Une importante rentrée financière: 1 milliard de doses ont déjà été commandées. L’argent généré par le vaccin se retrouvera automatiquement dans les mains de personnes influentes proches de Vladimir Poutine, ce qui élargira encore un peu plus son pouvoir.
Un énorme booste de la popularité: la crise du coronavirus a fortement entaché la popularité du président, notamment en raison de la manière maladroite dont il a géré l’épidémie. Cette dernière était fortement minimisée avant qu’elle ne fasse des milliers de morts. Avec un vaccin, la confiance devrait être restaurée.
Quels sont les risques ?
Un vaccin inefficace ou dangereux: Si le vaccin ne respecte pas ses promesses, les conséquences seront dramatiques. Les personnes qui l’auront reçu se penseront hors de danger alors qu’ils ne le seront pas. Le nombre de cas exploserait donc une nouvelle fois. D’autres pourraient faire face à de graves effets secondaires. L’économie qui aurait momentanément repris ralentirait à nouveau. Et cela vaut évidemment pour les autres pays, qui auront fait confiance à ‘Spoutnik V’.

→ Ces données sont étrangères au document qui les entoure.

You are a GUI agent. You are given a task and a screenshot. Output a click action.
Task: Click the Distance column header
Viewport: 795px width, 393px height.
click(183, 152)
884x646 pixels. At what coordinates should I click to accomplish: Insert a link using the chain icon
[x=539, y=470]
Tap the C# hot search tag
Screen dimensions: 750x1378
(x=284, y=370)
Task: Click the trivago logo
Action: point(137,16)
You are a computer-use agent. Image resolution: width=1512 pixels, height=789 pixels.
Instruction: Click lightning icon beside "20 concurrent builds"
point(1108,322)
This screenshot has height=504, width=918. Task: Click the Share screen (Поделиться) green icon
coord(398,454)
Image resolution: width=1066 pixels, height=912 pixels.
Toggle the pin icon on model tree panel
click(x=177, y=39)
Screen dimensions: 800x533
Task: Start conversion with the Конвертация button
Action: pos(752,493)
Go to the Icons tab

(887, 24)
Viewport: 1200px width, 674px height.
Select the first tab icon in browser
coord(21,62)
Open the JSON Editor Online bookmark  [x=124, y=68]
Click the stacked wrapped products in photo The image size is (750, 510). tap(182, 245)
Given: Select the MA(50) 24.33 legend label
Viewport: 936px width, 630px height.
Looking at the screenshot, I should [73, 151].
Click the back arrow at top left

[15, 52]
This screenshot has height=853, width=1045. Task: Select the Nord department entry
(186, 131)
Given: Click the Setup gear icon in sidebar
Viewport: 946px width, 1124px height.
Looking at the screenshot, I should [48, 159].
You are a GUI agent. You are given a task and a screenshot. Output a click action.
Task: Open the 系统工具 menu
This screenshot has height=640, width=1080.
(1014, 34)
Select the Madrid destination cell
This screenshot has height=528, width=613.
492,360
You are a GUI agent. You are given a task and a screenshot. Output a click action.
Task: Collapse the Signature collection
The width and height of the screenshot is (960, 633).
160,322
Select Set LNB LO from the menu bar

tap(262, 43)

Un retour à l’envoyeur: les 4 avantages susmentionnés se transformeraient en désavantages colossaux pour la Russie qui perdrait toute crédibilité. Le pays serait accablé par les poursuites. Et le statut de la Russie en occident serait réduit à néant.
Du pain béni pour les anti-vax: si le vaccin se montrait finalement défectueux et dangereux, cela donnerait un peu plus de grains à moudre au mouvement anti-vaccin qui se développe de plus en plus en occident. Début de semaine, une étude a montré que moins de la moitié (47%) des Américains enregistrés en tant que républicains serait d’accord de recevoir ‘un vaccin contre le Covid-19’, même s’il était gratuit. Cette statistique descend à 19% chez les démocrates. En d’autres termes, ce n’est pas le vaccin qui va être montré du doigt, c’est tout le système de vaccination. Si ‘Spoutnik V’ échoue, ce modèle fera un pas de géant en arrière. L’introduction de tout autre vaccin par la suite sera considérée avec une grande suspicion.
La fin des règles scientifiques: L’échec de ‘Spoutnik V’ aurait pour résultat de revoir tout le fonctionnement des études scientifiques sur les vaccins. Les règles sont basées sur la transparence et le respect strict des règles depuis plus de 100 ans. Ces changements profiteront aux populistes qui ne se soucient pas de la coopération internationale ou d’institution comme l’OMS.
Espérer
Bien que d’autres produits aient donné des résultats prometteurs, on s’attend généralement à ce qu’ils ne fournissent pas une immunité de longue durée. Mais ils auront pour but d’atténuer les symptômes du covid-19, avec ou sans effet secondaire.
Si le vaccin russe est un ‘succès’, cela va certainement inciter d’autres laboratoires à obtenir des résultats encore plus rapidement, avec toutes les conséquences que cela entraine.
De nombreux échecs sur les vaccins entraineraient une forte baisse de confiance de la population envers la science et prolongeraient la pandémie. Même avec un vaccin efficace, une certaine méfiance persistera.
Nous devons donc tous espérer que ‘Spoutnik V’ soit le vaccin miracle promis.